Transfer Learning Errors
First, Transfer Learning documentation needs an update. It references
` data = dp.Data("your_file.csv")
model_results = data_labeler.fit(x=data['samples'], y=data['labels'], validation_split=0.2, epochs=2, labels=labels) `
Accessing the dp.Data object directly isn't subscriptable - you need the data property of the BaseData child class to access the embedded dataframe.
eg:
data = dp.Data("your_file.csv") data_frame = data.data model_results = data_labeler.fit(x=data_frame['samples'], y=data_frame['labels'], validation_split=0.2, epochs=2, labels=labels)
Second, when running a transfer learning per documented process, the package returns the following error:
ValueError: The
default_labelof UNKNOWN must exist in the label mapping.
This makes sense when extending with a new label, but transfer learning doesn't work as documented.

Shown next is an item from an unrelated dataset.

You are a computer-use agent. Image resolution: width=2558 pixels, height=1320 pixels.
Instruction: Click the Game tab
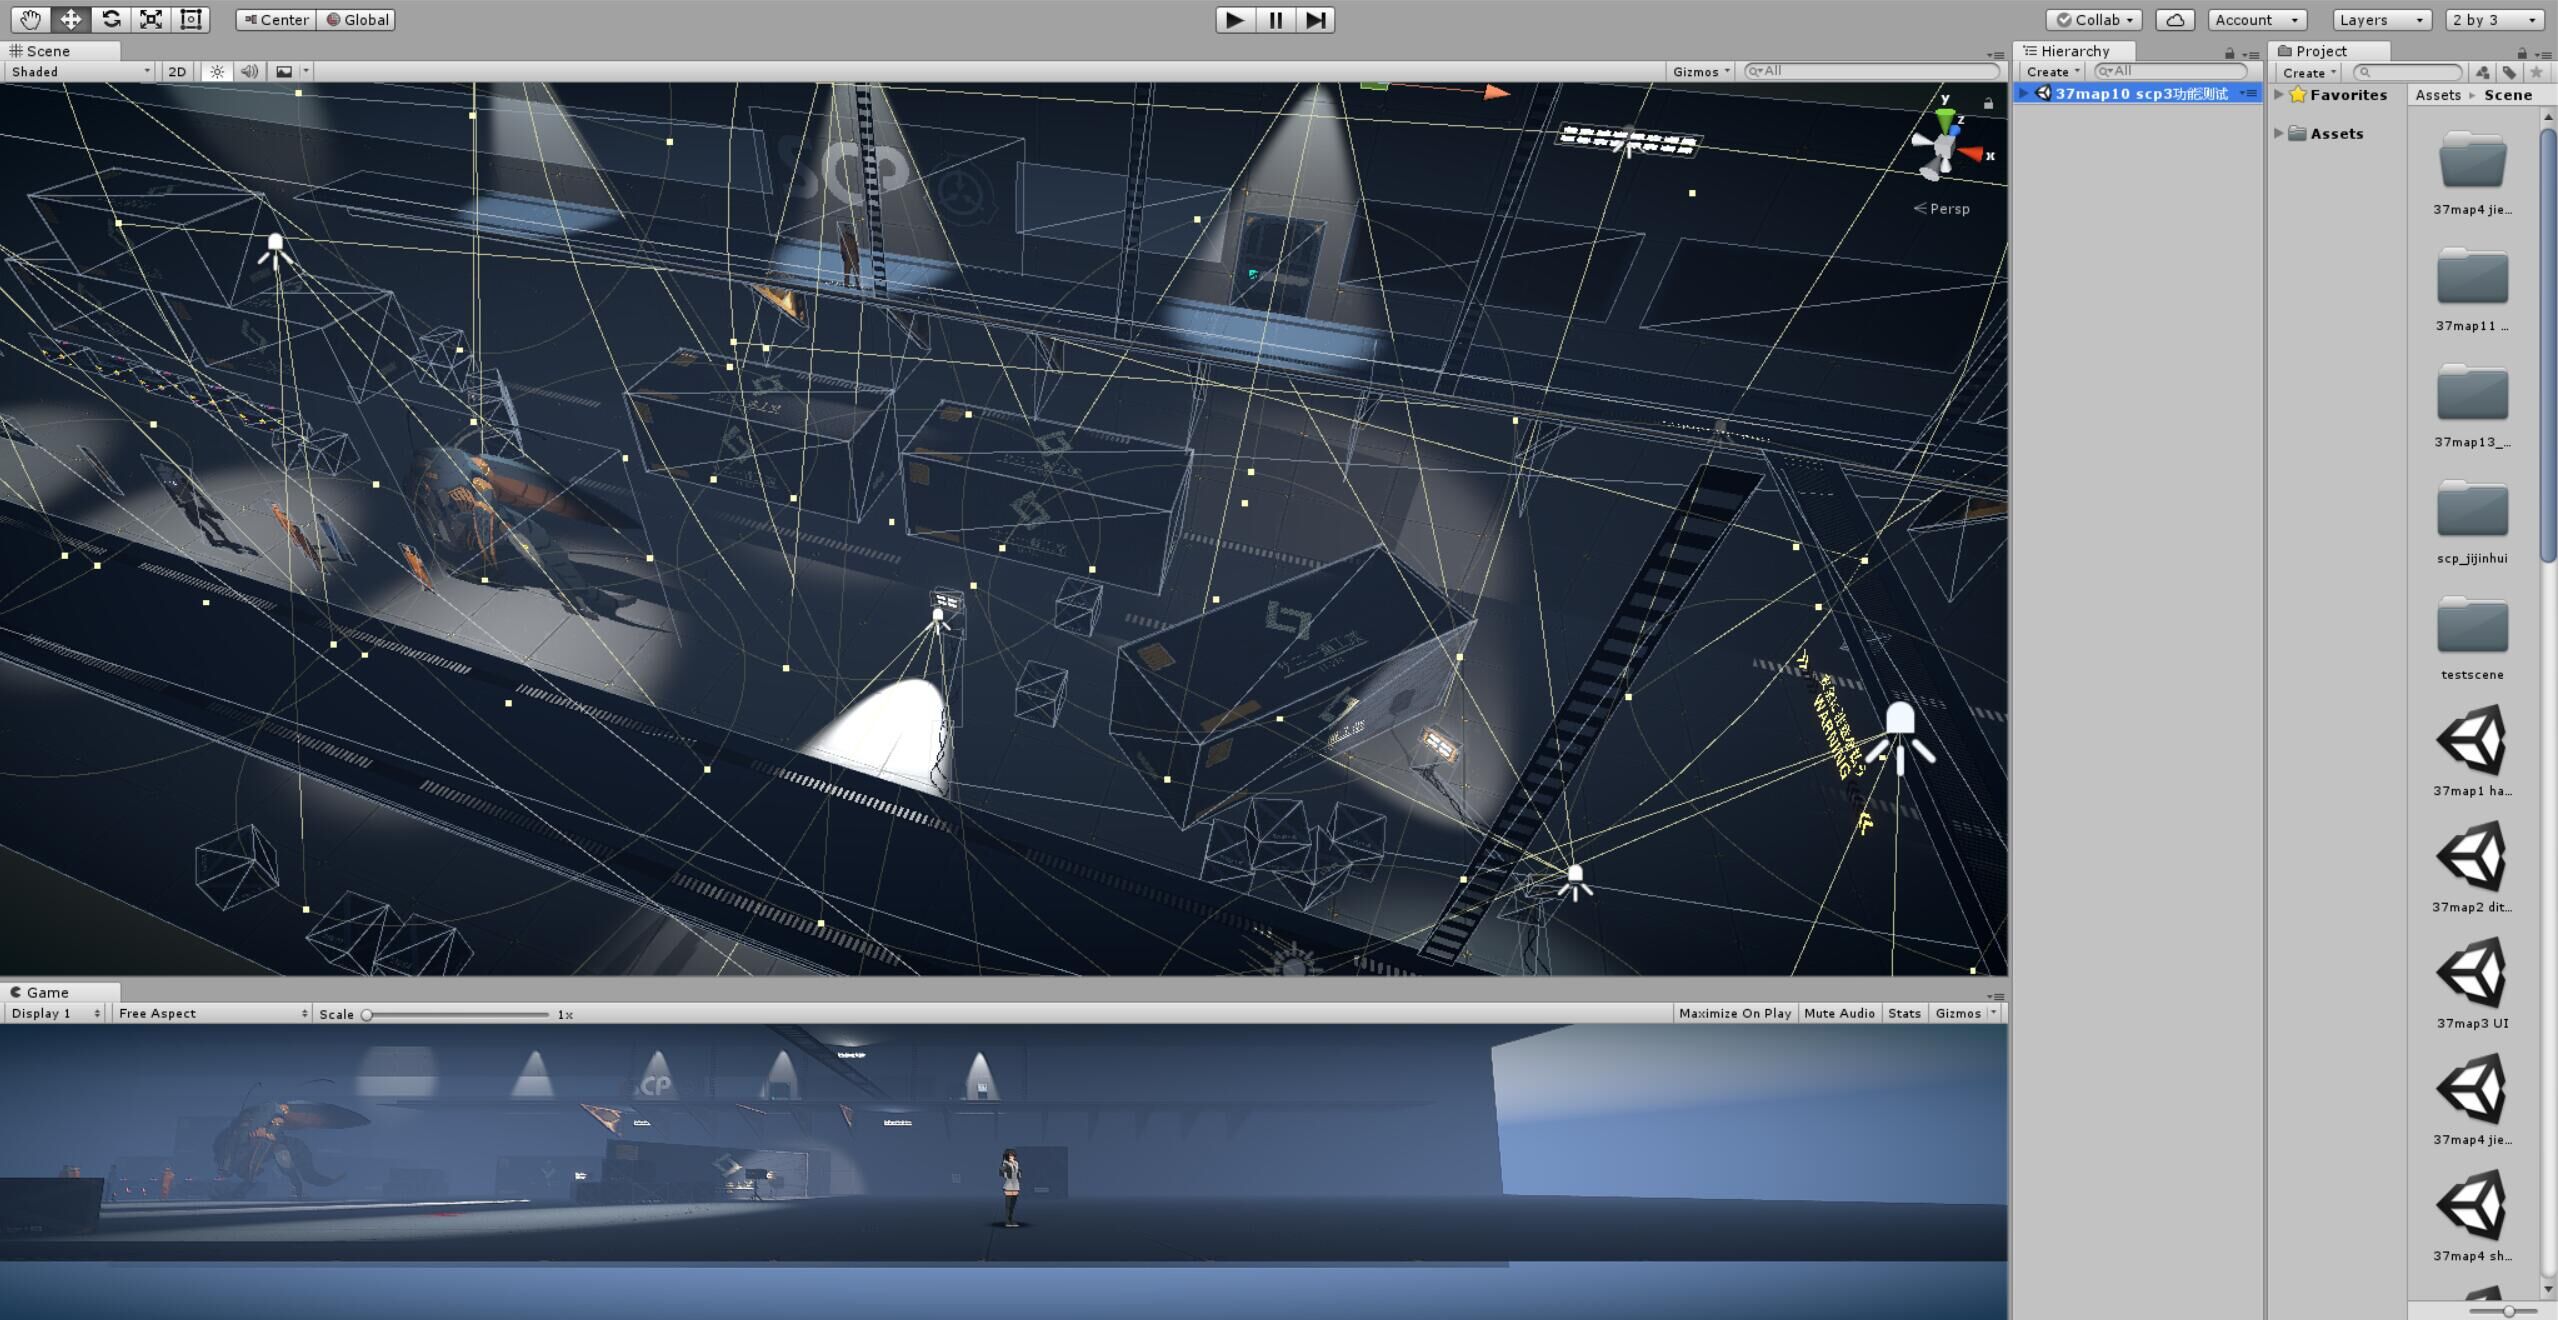pyautogui.click(x=47, y=992)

@FryLaurie I've been having the same issue. I noticed that on the examples page, they use different options to "retrain" the labeler: https://capitalone.github.io/DataProfiler/labeler.html#Transfer-Learning-a-Labeler
# this will use transfer learning to retrain the labeler on your new dataset and labels.
# Setting labels with a list of labels or label mapping will overwrite the existing labels with new ones
# Setting the reset_weights parameter to false allows transfer learning to occur
model_results = labeler.fit(x=df_data[0], y=df_data[1], validation_split=0.2,
epochs=10, labels=None, reset_weights=False)
Notice these 2 options: labels=None, reset_weights=False
A warning however: when I rerun my script to test it with those options, my laptop runs out of memory and the process is killed before it has a chance to complete, even with only 1 epoch.
However, this could be an indication that it is actually working and attempting to extend the base labeler/model, it's just that their base model is probably very large and my computer can't handle it.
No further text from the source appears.